辛酸を舐めたのは
渓谷の狭い空に、三つの夕月が並ぶ頃。
青白い凍土の上に、6人が倒れ伏していた。
その半数はもう、人の形をしていない。
立っている人間は、マウサだけ。
子どものような笑い声が山中にこだまし、ひどく耳障りだ。
大量のフィリオウ――邪霊と化した妖精たちが騒がしく飛び回っている。
そしてその中心に、この惨事の元凶、赤銅色の悪魔がいた。
発達した腕はごつごつと岩っぽく、ドゥラム樹の幹のよう。頭部はオスタの頭蓋のように長く変容し、ねじれた角が雄々しく広がっている。

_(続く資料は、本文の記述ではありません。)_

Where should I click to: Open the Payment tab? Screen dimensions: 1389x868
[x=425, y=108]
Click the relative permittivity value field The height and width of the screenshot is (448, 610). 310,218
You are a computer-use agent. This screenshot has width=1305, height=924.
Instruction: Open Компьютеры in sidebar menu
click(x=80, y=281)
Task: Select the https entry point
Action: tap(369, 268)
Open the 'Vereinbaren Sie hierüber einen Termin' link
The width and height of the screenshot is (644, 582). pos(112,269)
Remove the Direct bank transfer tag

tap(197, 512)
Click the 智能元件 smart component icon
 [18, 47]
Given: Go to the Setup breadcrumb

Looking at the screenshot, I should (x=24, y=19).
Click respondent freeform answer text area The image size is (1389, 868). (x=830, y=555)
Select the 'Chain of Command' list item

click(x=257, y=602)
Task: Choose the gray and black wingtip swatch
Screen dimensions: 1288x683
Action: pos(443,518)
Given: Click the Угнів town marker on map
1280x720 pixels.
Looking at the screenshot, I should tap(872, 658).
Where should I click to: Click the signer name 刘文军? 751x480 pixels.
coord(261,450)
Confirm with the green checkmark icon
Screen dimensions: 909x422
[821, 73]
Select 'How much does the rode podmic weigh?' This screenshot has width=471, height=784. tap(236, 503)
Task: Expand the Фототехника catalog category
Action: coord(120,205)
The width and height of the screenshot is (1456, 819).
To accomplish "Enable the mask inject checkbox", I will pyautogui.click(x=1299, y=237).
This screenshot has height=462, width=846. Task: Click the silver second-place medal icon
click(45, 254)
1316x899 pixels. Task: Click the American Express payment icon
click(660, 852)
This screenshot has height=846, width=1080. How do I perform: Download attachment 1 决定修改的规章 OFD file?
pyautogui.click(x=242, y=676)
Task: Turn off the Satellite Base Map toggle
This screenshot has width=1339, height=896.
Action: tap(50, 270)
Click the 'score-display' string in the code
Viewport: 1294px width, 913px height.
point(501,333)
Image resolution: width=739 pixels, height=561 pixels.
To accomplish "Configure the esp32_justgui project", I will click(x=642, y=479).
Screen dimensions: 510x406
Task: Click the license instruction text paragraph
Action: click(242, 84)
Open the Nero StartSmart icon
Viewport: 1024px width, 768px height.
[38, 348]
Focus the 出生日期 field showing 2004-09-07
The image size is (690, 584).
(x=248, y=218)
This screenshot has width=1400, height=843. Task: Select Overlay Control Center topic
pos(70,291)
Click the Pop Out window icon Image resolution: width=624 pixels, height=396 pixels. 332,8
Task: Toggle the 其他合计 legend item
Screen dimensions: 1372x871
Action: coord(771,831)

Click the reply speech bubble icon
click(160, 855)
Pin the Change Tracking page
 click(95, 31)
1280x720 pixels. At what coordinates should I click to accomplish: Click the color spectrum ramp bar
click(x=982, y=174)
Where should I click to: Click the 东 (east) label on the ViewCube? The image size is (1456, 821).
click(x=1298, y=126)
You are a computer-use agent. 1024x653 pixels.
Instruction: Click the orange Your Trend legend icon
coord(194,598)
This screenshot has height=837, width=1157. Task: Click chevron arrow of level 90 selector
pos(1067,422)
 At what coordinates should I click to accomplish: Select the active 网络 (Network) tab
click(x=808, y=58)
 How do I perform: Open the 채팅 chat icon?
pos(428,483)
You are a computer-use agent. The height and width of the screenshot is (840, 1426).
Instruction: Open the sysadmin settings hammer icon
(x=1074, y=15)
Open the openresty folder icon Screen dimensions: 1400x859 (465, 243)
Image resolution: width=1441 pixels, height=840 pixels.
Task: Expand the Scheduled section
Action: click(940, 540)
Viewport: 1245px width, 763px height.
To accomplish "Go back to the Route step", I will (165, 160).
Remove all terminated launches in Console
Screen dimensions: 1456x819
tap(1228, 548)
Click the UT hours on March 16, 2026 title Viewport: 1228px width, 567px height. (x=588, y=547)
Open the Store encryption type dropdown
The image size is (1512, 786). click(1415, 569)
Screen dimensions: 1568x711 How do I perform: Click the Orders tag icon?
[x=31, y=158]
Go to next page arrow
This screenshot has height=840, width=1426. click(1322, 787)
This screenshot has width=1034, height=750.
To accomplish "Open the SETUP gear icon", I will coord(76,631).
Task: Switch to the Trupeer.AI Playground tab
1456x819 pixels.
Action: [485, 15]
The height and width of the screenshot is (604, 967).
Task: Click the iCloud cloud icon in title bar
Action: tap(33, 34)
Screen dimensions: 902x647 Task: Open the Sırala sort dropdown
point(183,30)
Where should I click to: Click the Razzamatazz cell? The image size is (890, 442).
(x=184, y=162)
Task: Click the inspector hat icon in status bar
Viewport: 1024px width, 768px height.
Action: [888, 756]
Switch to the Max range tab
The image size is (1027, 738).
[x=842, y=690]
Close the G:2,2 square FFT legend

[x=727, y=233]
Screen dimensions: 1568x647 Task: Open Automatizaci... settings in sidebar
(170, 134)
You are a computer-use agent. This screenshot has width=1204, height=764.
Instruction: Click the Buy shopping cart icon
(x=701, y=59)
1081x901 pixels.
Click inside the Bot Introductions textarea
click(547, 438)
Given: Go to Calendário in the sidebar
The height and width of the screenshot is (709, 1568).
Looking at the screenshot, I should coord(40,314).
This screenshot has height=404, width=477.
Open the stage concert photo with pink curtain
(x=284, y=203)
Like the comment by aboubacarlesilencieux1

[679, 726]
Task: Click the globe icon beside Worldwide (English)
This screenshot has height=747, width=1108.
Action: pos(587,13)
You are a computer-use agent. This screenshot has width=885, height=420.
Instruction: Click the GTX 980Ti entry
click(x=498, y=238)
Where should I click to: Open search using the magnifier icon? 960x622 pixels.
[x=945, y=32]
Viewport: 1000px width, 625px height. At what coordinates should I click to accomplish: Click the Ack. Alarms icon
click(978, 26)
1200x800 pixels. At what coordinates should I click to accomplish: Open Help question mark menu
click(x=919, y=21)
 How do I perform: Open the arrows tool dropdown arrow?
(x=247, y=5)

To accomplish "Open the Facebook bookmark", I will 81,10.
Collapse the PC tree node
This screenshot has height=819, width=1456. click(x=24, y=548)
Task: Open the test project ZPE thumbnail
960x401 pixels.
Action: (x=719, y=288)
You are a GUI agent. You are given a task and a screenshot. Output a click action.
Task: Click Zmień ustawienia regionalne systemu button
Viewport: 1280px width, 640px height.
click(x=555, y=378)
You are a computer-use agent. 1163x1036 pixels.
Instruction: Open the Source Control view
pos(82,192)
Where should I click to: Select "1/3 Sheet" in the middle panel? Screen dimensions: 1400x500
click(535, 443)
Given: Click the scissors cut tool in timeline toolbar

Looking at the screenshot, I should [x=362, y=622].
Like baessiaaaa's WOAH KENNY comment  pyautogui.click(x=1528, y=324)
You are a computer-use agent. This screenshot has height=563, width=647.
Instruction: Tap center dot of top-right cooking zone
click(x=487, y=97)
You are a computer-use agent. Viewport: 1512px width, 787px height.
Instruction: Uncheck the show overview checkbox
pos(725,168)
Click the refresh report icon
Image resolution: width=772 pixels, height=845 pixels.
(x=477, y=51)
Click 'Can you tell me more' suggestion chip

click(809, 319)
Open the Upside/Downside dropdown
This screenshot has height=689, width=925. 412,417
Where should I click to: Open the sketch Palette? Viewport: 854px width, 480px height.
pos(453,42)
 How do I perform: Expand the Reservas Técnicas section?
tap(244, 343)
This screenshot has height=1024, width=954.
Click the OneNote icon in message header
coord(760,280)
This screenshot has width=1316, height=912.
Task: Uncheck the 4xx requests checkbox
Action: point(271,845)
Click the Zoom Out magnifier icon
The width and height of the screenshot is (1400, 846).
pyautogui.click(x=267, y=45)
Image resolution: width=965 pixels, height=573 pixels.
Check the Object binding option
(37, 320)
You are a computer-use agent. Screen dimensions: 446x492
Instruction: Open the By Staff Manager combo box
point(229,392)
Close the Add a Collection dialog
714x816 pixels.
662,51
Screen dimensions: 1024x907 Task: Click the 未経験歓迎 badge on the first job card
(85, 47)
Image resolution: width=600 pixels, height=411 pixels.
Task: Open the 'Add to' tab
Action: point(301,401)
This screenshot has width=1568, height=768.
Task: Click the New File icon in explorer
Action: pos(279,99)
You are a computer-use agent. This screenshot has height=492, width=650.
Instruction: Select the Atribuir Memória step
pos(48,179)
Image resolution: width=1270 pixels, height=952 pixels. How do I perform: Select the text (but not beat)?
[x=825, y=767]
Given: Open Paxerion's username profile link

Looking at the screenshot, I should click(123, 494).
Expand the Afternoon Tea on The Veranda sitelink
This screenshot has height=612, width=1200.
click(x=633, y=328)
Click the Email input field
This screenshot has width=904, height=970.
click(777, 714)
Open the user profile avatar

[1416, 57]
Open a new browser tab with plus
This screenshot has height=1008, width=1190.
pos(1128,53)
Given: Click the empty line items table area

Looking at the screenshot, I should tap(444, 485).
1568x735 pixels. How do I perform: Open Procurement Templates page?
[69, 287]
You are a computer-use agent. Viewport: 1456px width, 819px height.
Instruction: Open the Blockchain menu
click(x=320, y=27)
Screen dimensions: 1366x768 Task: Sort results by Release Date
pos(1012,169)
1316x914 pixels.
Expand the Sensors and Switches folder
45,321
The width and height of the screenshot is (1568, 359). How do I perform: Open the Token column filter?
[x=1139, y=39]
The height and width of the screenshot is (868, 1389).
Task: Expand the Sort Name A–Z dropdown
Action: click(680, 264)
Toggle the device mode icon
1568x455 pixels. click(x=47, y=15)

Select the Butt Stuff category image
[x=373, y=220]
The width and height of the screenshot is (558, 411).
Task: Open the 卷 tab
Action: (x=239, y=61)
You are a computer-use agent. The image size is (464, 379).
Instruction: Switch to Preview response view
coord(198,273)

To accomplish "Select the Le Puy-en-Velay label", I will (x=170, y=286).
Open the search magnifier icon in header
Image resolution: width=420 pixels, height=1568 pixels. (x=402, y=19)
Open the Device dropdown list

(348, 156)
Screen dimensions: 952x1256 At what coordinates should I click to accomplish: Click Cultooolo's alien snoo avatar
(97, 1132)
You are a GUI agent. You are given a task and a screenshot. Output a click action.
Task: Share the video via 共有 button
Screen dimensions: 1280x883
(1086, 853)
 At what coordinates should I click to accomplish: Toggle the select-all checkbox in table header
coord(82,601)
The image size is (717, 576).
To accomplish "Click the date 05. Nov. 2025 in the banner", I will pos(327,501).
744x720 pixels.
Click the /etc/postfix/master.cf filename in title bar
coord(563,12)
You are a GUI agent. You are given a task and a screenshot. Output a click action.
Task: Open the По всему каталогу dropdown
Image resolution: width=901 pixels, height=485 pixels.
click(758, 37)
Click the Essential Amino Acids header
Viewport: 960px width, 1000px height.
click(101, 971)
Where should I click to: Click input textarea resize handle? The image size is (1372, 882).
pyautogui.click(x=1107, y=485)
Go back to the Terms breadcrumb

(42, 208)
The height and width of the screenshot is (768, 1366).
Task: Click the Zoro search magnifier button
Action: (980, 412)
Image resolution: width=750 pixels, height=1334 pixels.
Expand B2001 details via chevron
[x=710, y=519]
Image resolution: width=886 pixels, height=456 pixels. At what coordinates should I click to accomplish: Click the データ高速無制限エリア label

体躯は膨れ上がり、マウサの倍はある。あふれる魔力が炎となり、足もとの雪を溶かして、水蒸気に変えていた。
『大したものだよ、人間』
がらんがらんと鐘のように響く声で、悪魔は言った。
『この私を――魔帝三軍筆頭バウロウドをして、こうまで手こずらせる。イマの時代でさえ、おまえほどの人間は稀少だった』
「……見てきたように言うのね」
『見たのだよ。それが我ら超越者と、人の身にすがりつく愚か者どもの差だ。人間の寿命はどんなに長くとも7のダイム倍。我らはその7倍を老いずに生きて――』
「そろそろ、黙って?」
ぺっと唾棄して、マウサは挑発的に冷笑した。
「魔族の声は耳を穢す。魔族に語れば舌が穢れる」
『ふふ……負け惜しみにしか聞こえんが、聞き流してやろう。私は気分がいい』
悪魔はどこか自慢げに、大きく張り出した自身の角を指でなぞった。
『たった7人で〈魔法師団〉などと。魔族に並んだような言い様の、不遜な大魔導師どもを一掃できた。くだらん仕込みの甲斐もあろうというもの』
「仕込み……ですって? まさか、あの古文書は……っ!」
悪魔は目を細め、にたりと笑った。
『愚かなり。まんまと餌に食いついた』
マウサがよろめく。不甲斐なさで、めまいがしたか。
考えて見れば、道理だ。こんな人外魔境に、騎士や兵士を同行させるはずがない。魔法使いしかいないとわかっていれば、対策の立てようはある。たとえば、魔力に耐性を持つ妖魔――フィリオウを呼び寄せておく、などだ。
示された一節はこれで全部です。